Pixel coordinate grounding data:
--------

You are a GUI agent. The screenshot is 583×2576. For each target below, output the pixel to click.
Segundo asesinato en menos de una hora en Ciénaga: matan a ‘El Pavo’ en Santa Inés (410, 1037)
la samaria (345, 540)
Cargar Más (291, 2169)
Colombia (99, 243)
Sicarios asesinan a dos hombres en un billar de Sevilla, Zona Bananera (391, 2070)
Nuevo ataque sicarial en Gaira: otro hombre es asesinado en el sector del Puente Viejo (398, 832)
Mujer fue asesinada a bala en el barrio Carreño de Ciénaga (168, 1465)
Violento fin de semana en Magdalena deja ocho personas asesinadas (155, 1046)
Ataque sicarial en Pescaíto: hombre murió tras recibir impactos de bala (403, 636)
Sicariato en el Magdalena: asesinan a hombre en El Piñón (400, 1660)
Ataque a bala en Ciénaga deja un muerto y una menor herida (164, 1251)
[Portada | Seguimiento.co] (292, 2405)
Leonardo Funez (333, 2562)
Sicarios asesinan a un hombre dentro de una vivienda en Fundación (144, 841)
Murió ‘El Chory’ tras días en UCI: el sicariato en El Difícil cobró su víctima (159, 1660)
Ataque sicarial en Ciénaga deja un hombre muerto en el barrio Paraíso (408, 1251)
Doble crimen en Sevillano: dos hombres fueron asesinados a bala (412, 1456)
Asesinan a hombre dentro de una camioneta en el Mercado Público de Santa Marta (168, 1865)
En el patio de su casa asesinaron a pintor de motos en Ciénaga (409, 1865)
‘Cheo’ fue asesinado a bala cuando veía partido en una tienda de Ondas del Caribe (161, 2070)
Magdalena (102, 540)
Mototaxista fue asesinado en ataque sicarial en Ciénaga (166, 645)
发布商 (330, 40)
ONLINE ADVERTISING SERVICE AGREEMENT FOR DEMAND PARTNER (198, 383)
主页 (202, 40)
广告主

--------

#### Work to complete:
Copy every line that appears above, with each word kept as it is.

#### Answer area:
You are a GUI agent. The screenshot is 583×2576. For each target below, output the pixel to click.
Segundo asesinato en menos de una hora en Ciénaga: matan a ‘El Pavo’ en Santa Inés (410, 1037)
la samaria (345, 540)
Cargar Más (291, 2169)
Colombia (99, 243)
Sicarios asesinan a dos hombres en un billar de Sevilla, Zona Bananera (391, 2070)
Nuevo ataque sicarial en Gaira: otro hombre es asesinado en el sector del Puente Viejo (398, 832)
Mujer fue asesinada a bala en el barrio Carreño de Ciénaga (168, 1465)
Violento fin de semana en Magdalena deja ocho personas asesinadas (155, 1046)
Ataque sicarial en Pescaíto: hombre murió tras recibir impactos de bala (403, 636)
Sicariato en el Magdalena: asesinan a hombre en El Piñón (400, 1660)
Ataque a bala en Ciénaga deja un muerto y una menor herida (164, 1251)
[Portada | Seguimiento.co] (292, 2405)
Leonardo Funez (333, 2562)
Sicarios asesinan a un hombre dentro de una vivienda en Fundación (144, 841)
Murió ‘El Chory’ tras días en UCI: el sicariato en El Difícil cobró su víctima (159, 1660)
Ataque sicarial en Ciénaga deja un hombre muerto en el barrio Paraíso (408, 1251)
Doble crimen en Sevillano: dos hombres fueron asesinados a bala (412, 1456)
Asesinan a hombre dentro de una camioneta en el Mercado Público de Santa Marta (168, 1865)
En el patio de su casa asesinaron a pintor de motos en Ciénaga (409, 1865)
‘Cheo’ fue asesinado a bala cuando veía partido en una tienda de Ondas del Caribe (161, 2070)
Magdalena (102, 540)
Mototaxista fue asesinado en ataque sicarial en Ciénaga (166, 645)
发布商 (330, 40)
ONLINE ADVERTISING SERVICE AGREEMENT FOR DEMAND PARTNER (198, 383)
主页 (202, 40)
广告主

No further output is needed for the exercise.